#### What to work on:
The records are set out below this line. Return exactly the lines from the one containing "Image resolution: width=1000" through the last, and exclude the pictures.

******************************

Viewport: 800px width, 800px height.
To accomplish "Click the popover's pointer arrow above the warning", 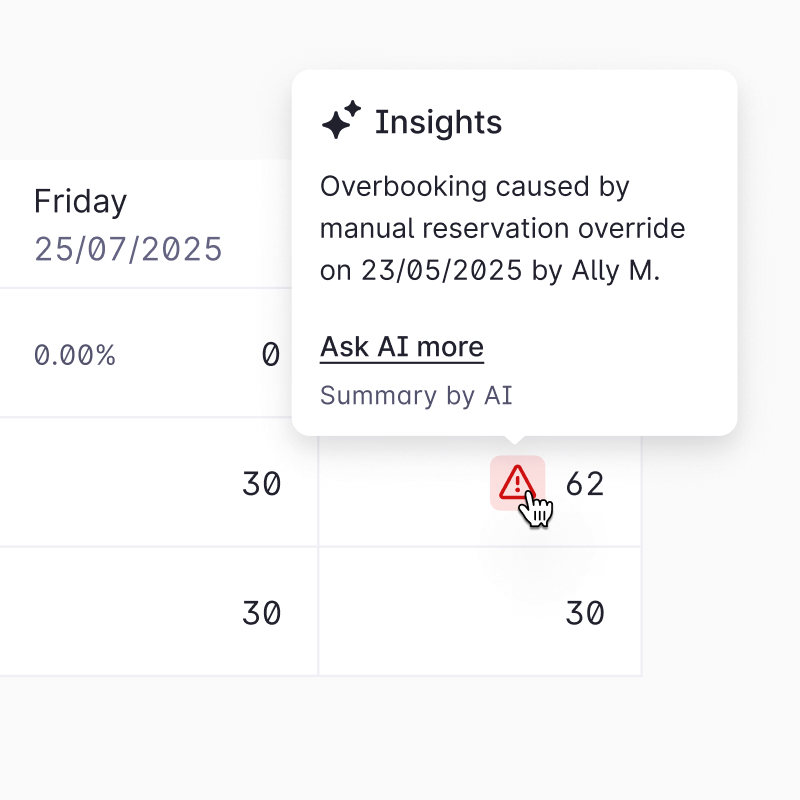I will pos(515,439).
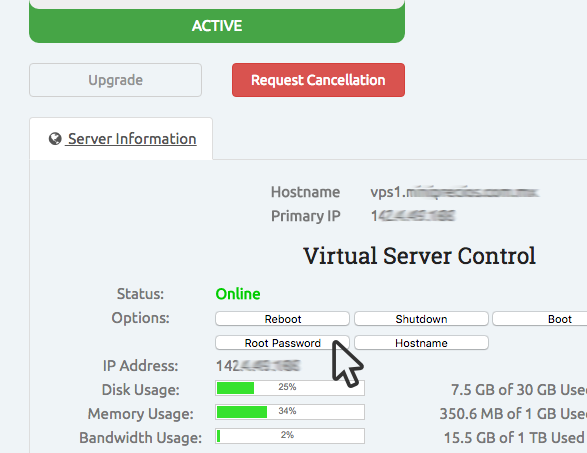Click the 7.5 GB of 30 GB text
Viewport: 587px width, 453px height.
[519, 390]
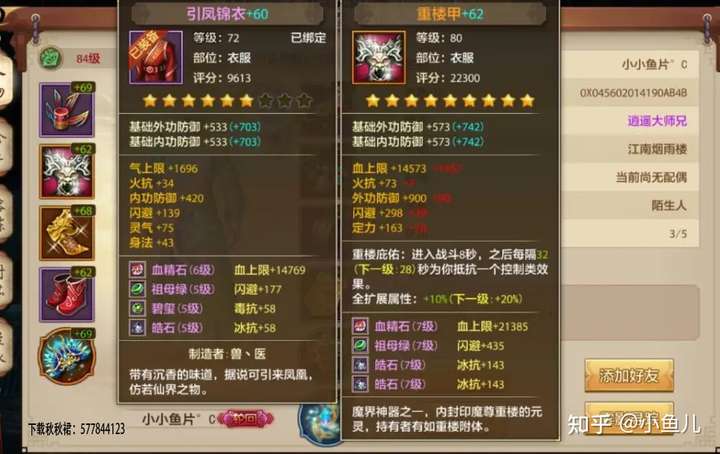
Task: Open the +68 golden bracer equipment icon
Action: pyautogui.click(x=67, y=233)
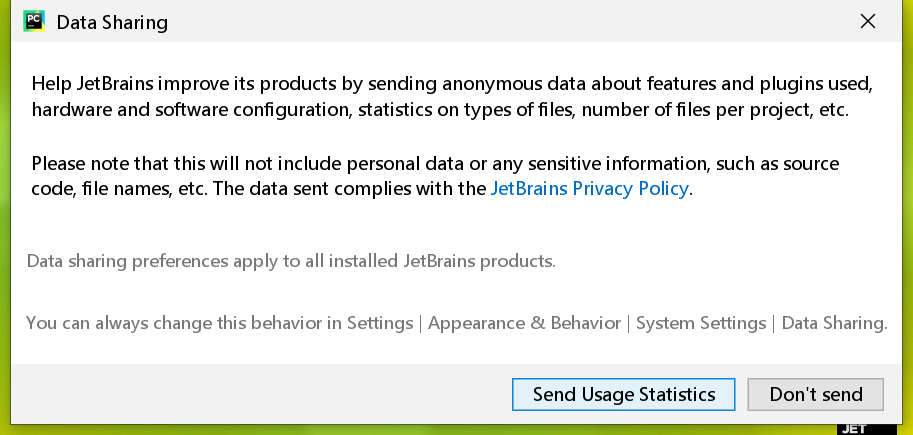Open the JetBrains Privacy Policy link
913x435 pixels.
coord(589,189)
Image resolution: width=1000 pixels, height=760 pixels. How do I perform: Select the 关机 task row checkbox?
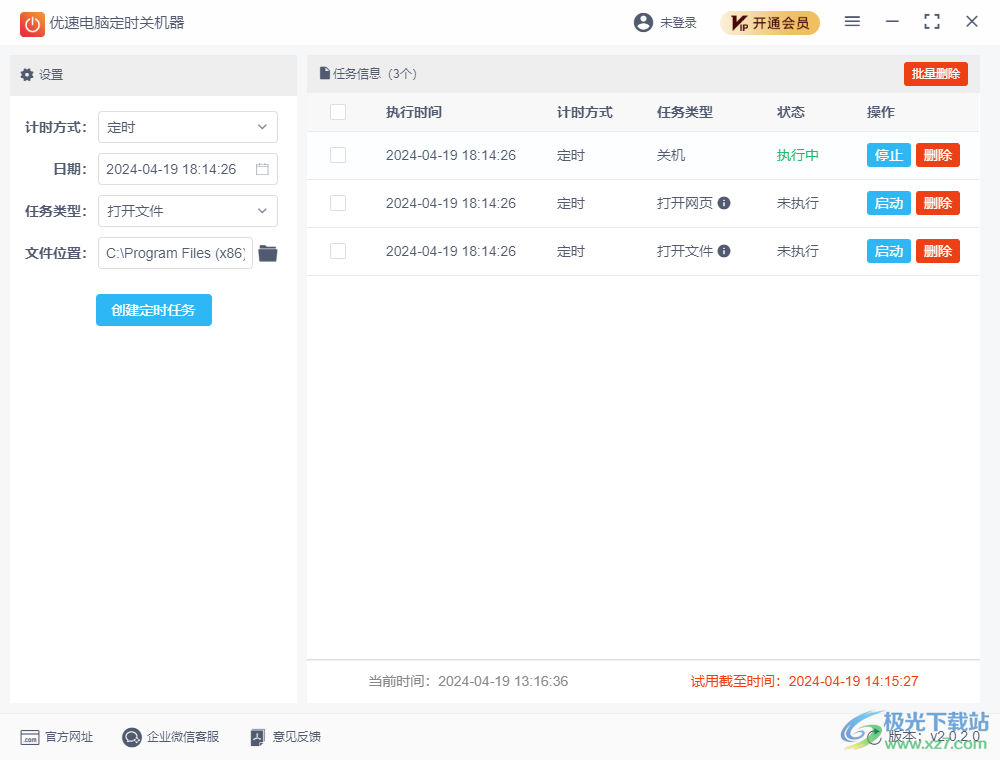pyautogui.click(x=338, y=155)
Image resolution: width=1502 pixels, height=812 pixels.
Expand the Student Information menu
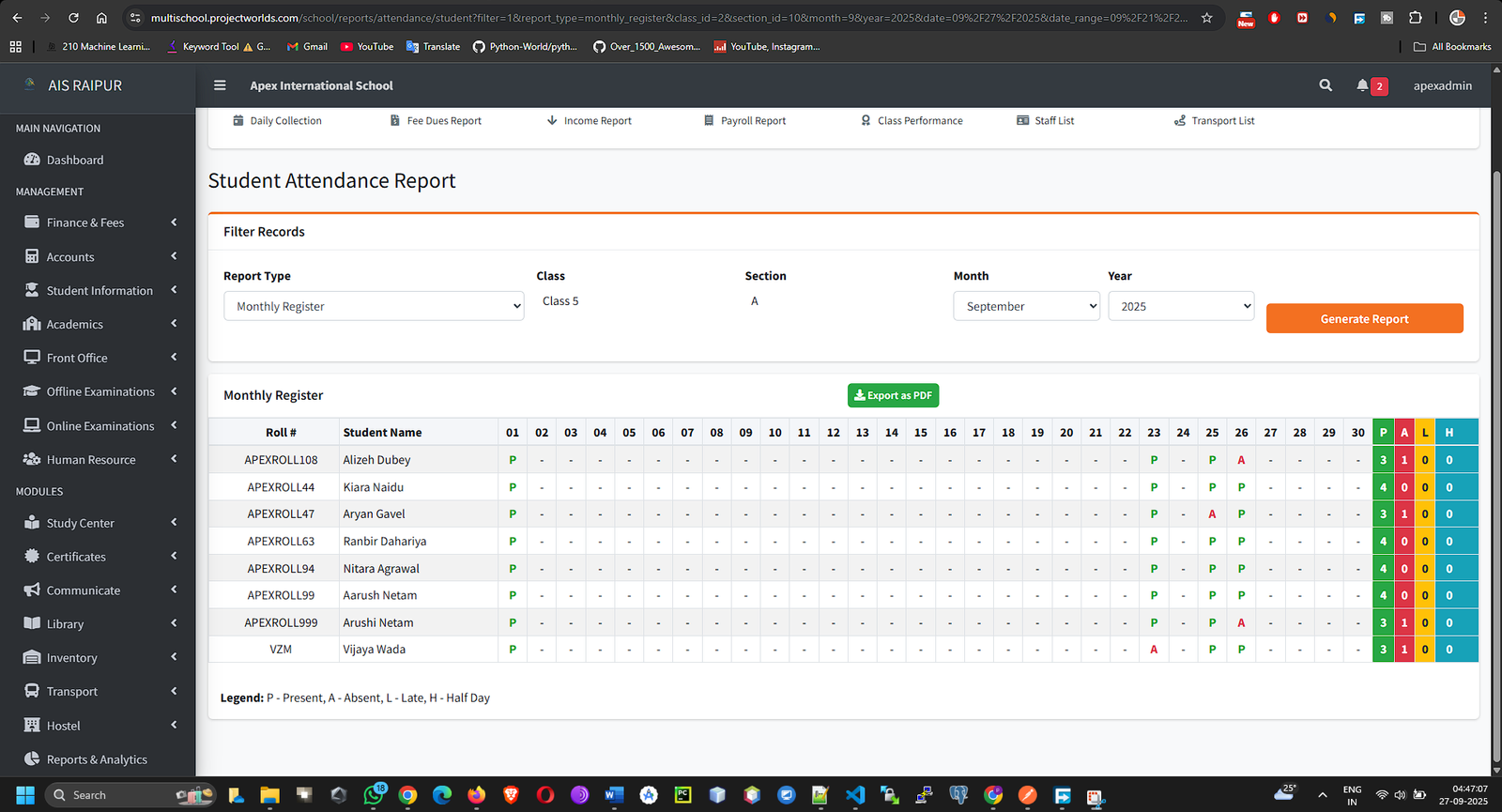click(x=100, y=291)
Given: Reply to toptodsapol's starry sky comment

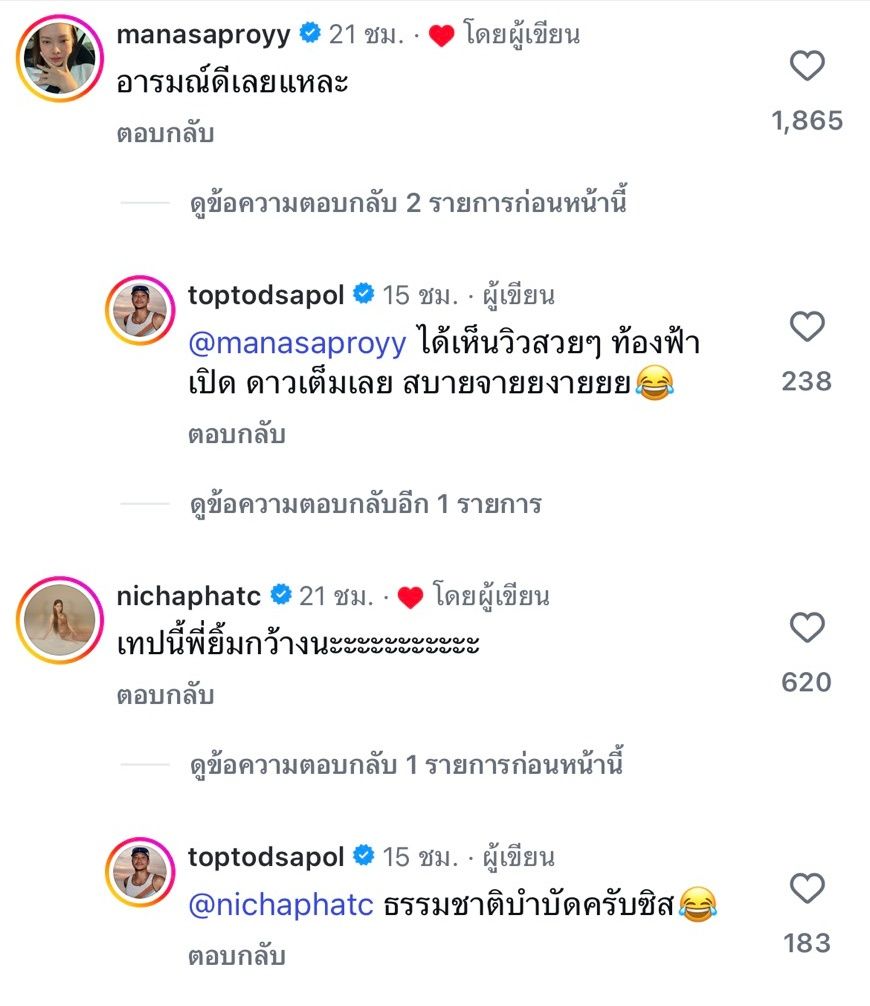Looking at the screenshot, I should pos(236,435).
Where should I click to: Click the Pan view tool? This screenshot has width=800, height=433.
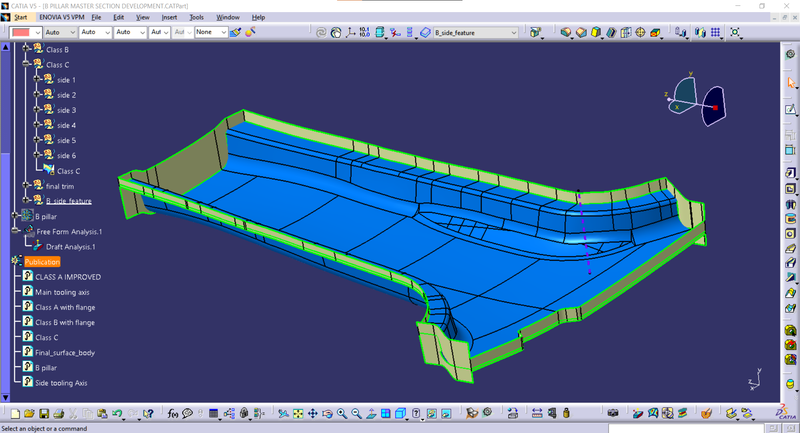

******************************

#### Answer for this exercise:
Image resolution: width=1000 pixels, height=760 pixels. How do I perform: Select the 关机 task row checkbox?
pyautogui.click(x=338, y=155)
Image resolution: width=1502 pixels, height=812 pixels.
Expand the Student Information menu
click(x=100, y=291)
Given: Reply to toptodsapol's starry sky comment

Looking at the screenshot, I should pos(236,435).
Where should I click to: Click the Pan view tool? This screenshot has width=800, height=433.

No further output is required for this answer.